Thursday, August 21, 2008

The President of Zambia passed away

Zambian President Levy Mwanawasa dies at 59
The Associated PressTuesday, August 19, 2008

Zambian President Levy Mwanawasa died in a French hospital Tuesday at 59, more than six weeks after he was hospitalized for a stroke, the country's vice president said.

Mwanawasa had a reputation for integrity and won praise for his anti-corruption and economic modernization drive, although he failed to lift the Zambian people out of crushing poverty.

He also broke the traditional silence of African leaders toward his autocratic neighbor, Zimbabwe's Robert Mugabe, which encouraged other African presidents to show their displeasure.

"It is with deep sorrow that I have to tell the people of Zambia that our president ... has passed away this morning," Vice President Rupiah Banda said on radio and television. He announced a weeklong period of national mourning.

Banda did not give the cause of death; he said Mwanawasa had taken a turn for the worse on Monday.

The president was taken to Percy Military Hospital in Paris after he collapsed June 30 on the eve of an African Union summit in Egypt.

Mwanawasa described neighboring Zimbabwe as a "catastrophe," and criticized the trampling of democracy in the 2008 presidential elections. Mugabe was long revered as an African independence hero, but the softly spoken Mwanawasa, Zambia's third president since independence from Britain in 1964, was not bound by the liberation movement ties of older African leaders.
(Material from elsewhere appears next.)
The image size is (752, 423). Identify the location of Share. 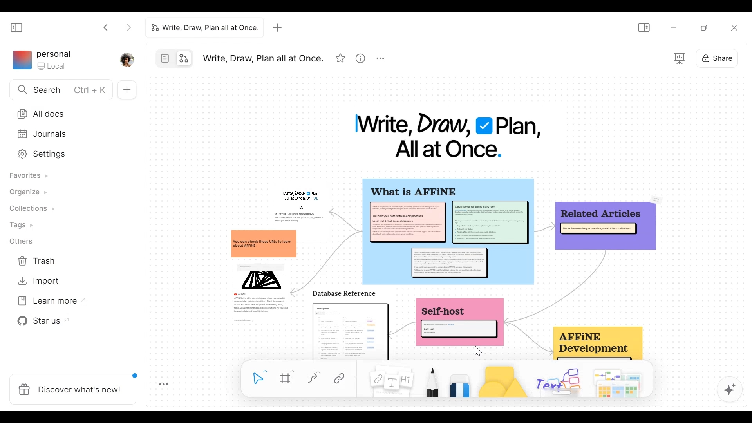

His death leaves a power vacuum in Zambia, one of the world's biggest copper producers. Under the country's constitution, elections are meant to be held within 90 days.

Born on Sept. 3, 1948 in the town of Mufulira in northern Zambia, Mwanawasa graduated from the University of Zambia and practiced law before going into government service. After a stint as solicitor general in 1986, under Zambia's first president, Kenneth Kaunda, Mwanawasa soon became a key figure in the push for multiparty democracy.

When Frederick Chiluba defeated Kaunda in Zambia's first multiparty elections in 1991, Mwanawasa was appointed vice president, but then quit the post, complaining of corruption.

Even so, Chiluba later tapped Mwanawasa to be his successor. Mwanawasa won the presidency in 2001 in an election marred by allegations of fraud, and was re-elected with 43 percent in 2006 in a poll generally regarded as transparent and fair.

As he sought to establish his legitimacy in his first term of office, Mwanawasa seized on anti-corruption and economic reforms and targeted Chiluba, who was found guilty in a London court of stealing US$46 million from state coffers during his 10-year rule.

Mwanawasa won praise from the business community and middle class Zambians as well as many Western donors and investors for his free market policies.

He tamed inflation and, after years of economic stagnation, presided over a period of growth helped by a boom in global copper prices. His economic austerity and market-opening policies drew support from the United States, the World Bank and lending institutions who agreed in 2005 to cancel nearly all of Zambia's $7.2 billion foreign debt.

But critics accused him of turning a blind eye to the plight of the poor in a country where less than 20 percent of the population has formal employment and the majority lives below the poverty line. Zambia's sprawling townships, homes of the urban poor, became the power base of his populist rival Michael Sata.

Riots broke out briefly after 2006 elections when Sata supporters accused the electoral commission of manipulating the results. Mwanawasa successfully appealed for calm.

"The peace we currently enjoy should not be taken for granted," he said. "Some political parties are disrupting this peace. All peace-loving Zambians must rise and say 'No' to all those preaching violence and chaos in this country."

Opponents said Mwanawasa pandered to the whims of Western donors; Mwanawasa countered that it was thanks to the forgiveness of foreign debt that he was able to increase spending on education and health.

Sata and other critics also said he was too subservient to China, which poured hundreds of millions of dollars into Zambia's copper sector.

He is survived by his wife and several children. Funeral plans were not immediately announced.